## PROBLEM TO WORK ON:
Type out each entry exactly.

===

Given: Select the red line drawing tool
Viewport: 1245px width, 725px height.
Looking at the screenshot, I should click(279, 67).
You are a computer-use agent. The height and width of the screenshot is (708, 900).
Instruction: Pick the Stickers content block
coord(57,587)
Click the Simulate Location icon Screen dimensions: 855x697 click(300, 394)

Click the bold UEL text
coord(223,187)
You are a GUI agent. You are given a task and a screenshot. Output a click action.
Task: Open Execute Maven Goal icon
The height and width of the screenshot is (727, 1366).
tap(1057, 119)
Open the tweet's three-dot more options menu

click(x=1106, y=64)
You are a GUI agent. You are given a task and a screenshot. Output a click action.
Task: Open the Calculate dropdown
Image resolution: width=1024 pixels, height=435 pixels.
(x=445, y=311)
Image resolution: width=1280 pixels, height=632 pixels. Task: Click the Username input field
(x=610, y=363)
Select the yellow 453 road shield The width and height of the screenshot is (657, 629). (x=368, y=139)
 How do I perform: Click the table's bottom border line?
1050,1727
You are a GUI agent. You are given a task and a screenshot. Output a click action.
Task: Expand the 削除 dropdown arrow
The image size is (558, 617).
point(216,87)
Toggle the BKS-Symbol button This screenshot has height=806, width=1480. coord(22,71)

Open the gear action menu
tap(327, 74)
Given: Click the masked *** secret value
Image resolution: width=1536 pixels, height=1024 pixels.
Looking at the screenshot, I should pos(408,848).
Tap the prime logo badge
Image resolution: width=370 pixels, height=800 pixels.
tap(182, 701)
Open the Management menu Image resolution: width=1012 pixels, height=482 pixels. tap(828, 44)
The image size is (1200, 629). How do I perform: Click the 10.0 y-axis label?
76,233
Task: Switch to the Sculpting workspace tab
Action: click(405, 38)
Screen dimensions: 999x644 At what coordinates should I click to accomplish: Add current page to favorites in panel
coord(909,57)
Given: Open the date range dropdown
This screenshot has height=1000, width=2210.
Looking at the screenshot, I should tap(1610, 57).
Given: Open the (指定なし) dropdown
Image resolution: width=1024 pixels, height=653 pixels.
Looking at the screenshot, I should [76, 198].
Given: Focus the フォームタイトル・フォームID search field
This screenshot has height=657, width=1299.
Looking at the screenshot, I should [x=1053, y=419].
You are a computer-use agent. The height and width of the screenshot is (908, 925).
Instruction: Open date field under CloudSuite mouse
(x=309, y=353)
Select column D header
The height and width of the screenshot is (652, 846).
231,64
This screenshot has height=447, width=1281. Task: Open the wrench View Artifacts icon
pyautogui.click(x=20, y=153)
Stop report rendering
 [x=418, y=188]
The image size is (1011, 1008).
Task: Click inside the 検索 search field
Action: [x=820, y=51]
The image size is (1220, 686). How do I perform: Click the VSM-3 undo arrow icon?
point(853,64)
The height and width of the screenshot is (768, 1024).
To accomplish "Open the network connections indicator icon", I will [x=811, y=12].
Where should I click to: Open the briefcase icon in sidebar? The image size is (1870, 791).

===

## SOLUTION TO THE EXERCISE:
Given: Select the red line drawing tool
Viewport: 1245px width, 725px height.
Looking at the screenshot, I should click(279, 67).
You are a computer-use agent. The height and width of the screenshot is (708, 900).
Instruction: Pick the Stickers content block
coord(57,587)
Click the Simulate Location icon Screen dimensions: 855x697 click(300, 394)

Click the bold UEL text
coord(223,187)
You are a GUI agent. You are given a task and a screenshot. Output a click action.
Task: Open Execute Maven Goal icon
The height and width of the screenshot is (727, 1366).
tap(1057, 119)
Open the tweet's three-dot more options menu

click(x=1106, y=64)
You are a GUI agent. You are given a task and a screenshot. Output a click action.
Task: Open the Calculate dropdown
Image resolution: width=1024 pixels, height=435 pixels.
(x=445, y=311)
Image resolution: width=1280 pixels, height=632 pixels. Task: Click the Username input field
(x=610, y=363)
Select the yellow 453 road shield The width and height of the screenshot is (657, 629). (x=368, y=139)
 How do I perform: Click the table's bottom border line?
1050,1727
You are a GUI agent. You are given a task and a screenshot. Output a click action.
Task: Expand the 削除 dropdown arrow
The image size is (558, 617).
point(216,87)
Toggle the BKS-Symbol button This screenshot has height=806, width=1480. coord(22,71)

Open the gear action menu
tap(327, 74)
Given: Click the masked *** secret value
Image resolution: width=1536 pixels, height=1024 pixels.
Looking at the screenshot, I should pos(408,848).
Tap the prime logo badge
Image resolution: width=370 pixels, height=800 pixels.
tap(182, 701)
Open the Management menu Image resolution: width=1012 pixels, height=482 pixels. tap(828, 44)
The image size is (1200, 629). How do I perform: Click the 10.0 y-axis label?
76,233
Task: Switch to the Sculpting workspace tab
Action: click(405, 38)
Screen dimensions: 999x644 At what coordinates should I click to accomplish: Add current page to favorites in panel
coord(909,57)
Given: Open the date range dropdown
This screenshot has height=1000, width=2210.
Looking at the screenshot, I should tap(1610, 57).
Given: Open the (指定なし) dropdown
Image resolution: width=1024 pixels, height=653 pixels.
Looking at the screenshot, I should [76, 198].
Given: Focus the フォームタイトル・フォームID search field
This screenshot has height=657, width=1299.
Looking at the screenshot, I should [x=1053, y=419].
You are a computer-use agent. The height and width of the screenshot is (908, 925).
Instruction: Open date field under CloudSuite mouse
(x=309, y=353)
Select column D header
The height and width of the screenshot is (652, 846).
231,64
This screenshot has height=447, width=1281. Task: Open the wrench View Artifacts icon
pyautogui.click(x=20, y=153)
Stop report rendering
 [x=418, y=188]
The image size is (1011, 1008).
Task: Click inside the 検索 search field
Action: [x=820, y=51]
The image size is (1220, 686). How do I perform: Click the VSM-3 undo arrow icon?
point(853,64)
The height and width of the screenshot is (768, 1024).
To accomplish "Open the network connections indicator icon", I will [x=811, y=12].
Where should I click to: Open the briefcase icon in sidebar? The image size is (1870, 791).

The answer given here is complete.